Through the millennia, says Jason Hill, one of the paper's authors and a research associate at Minnesota's department of applied economics, complementary plant species have thrived in indigenous soils with no anthropogenic inputs. Capturing and obtaining biofuels from their biomass could provide a cheap feedstock with little energy input and good carbon removal (C&EN, Dec. 18, 2006, page 40).

Also, a recent industry report says using corn stover as well as corn kernels could significantly increase ethanol production without greatly affecting current corn uses or increasing corn acreage (C&EN, Nov. 20, 2006, page 58).
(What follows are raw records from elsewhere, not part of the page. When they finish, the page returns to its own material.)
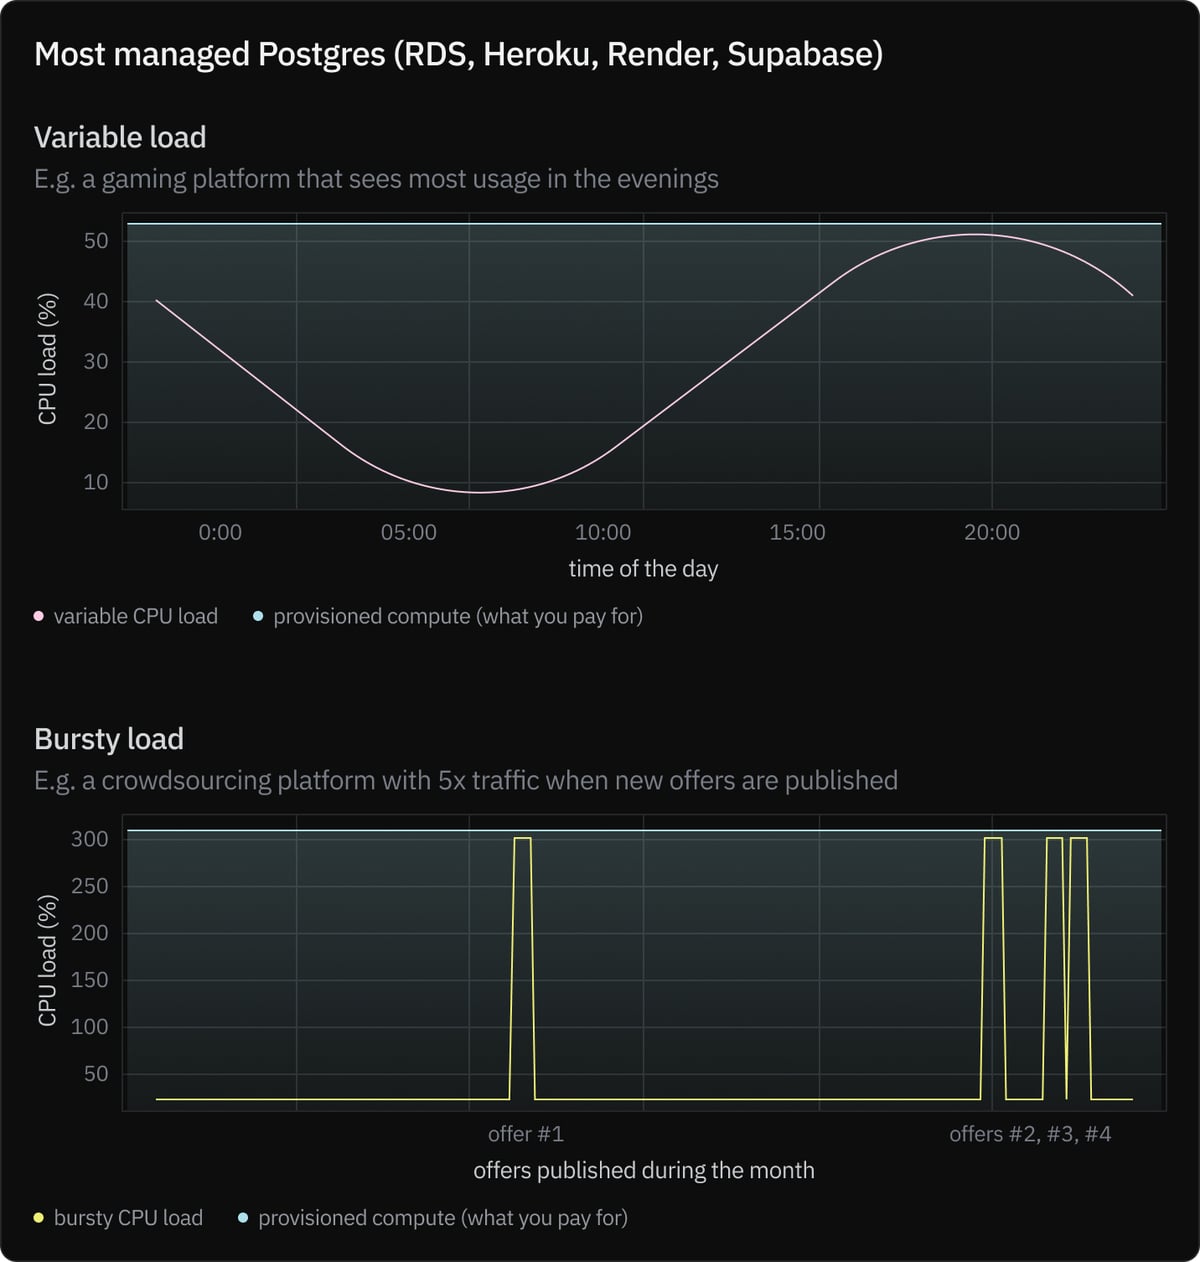Click the 10 value on variable chart y-axis
The width and height of the screenshot is (1200, 1262).
pos(96,482)
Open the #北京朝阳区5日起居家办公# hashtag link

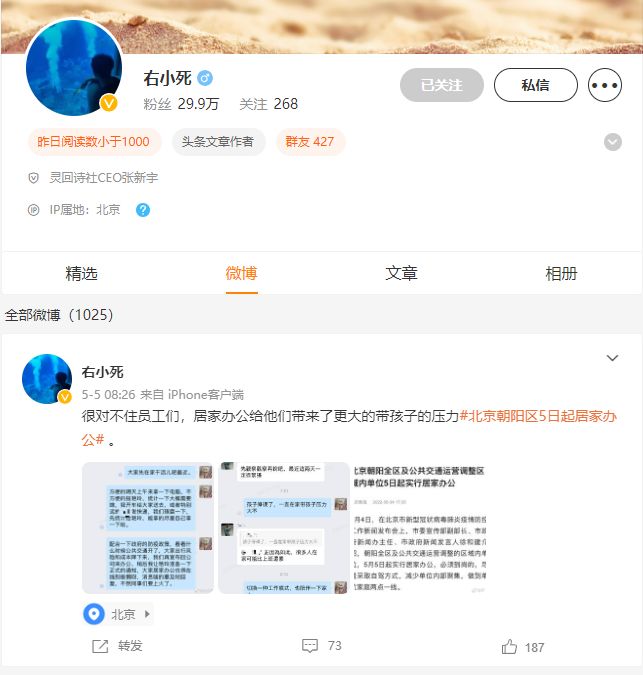pyautogui.click(x=349, y=428)
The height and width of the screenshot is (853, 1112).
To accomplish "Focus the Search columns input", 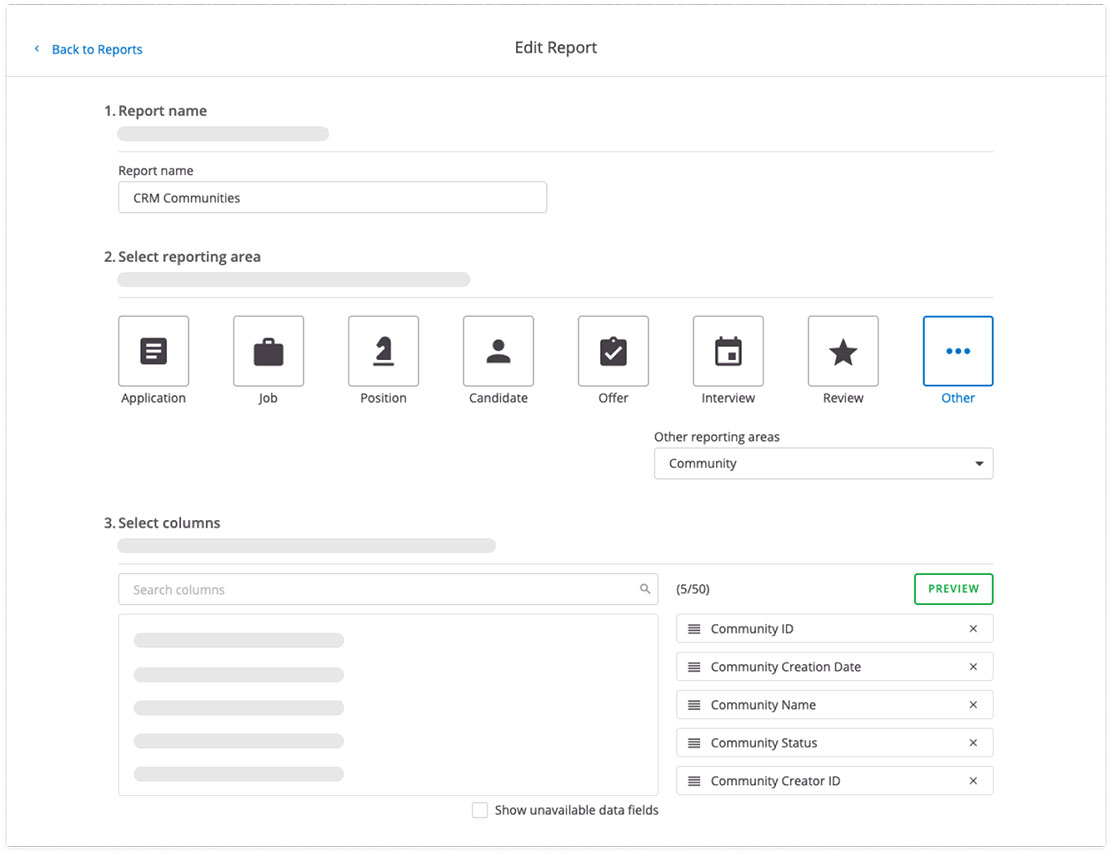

Meanwhile, today's fuel-use patterns could be overhauled through vehicle efficiency. A 3% increase in efficiency would displace more gasoline than was saved through last year's record ethanol production. The current vehicle efficiency standard was set in the 1970s and was required to be met in 1985, more than 20 years ago. In the future, a drive for better efficiency could force ethanol to compete with electric cars and fuel cells, as well as gasoline.

What's clear is that corn-based feedstock is likely to be the start of a biofuels market, not its end. Innovation and science in this new marketplace have the power to transform biomass-based transportation fuels in the same way they transformed the petrochemical industry in the past century. The future may be cloudy, but it is exciting, and for chemists, it doesn't get much better than that.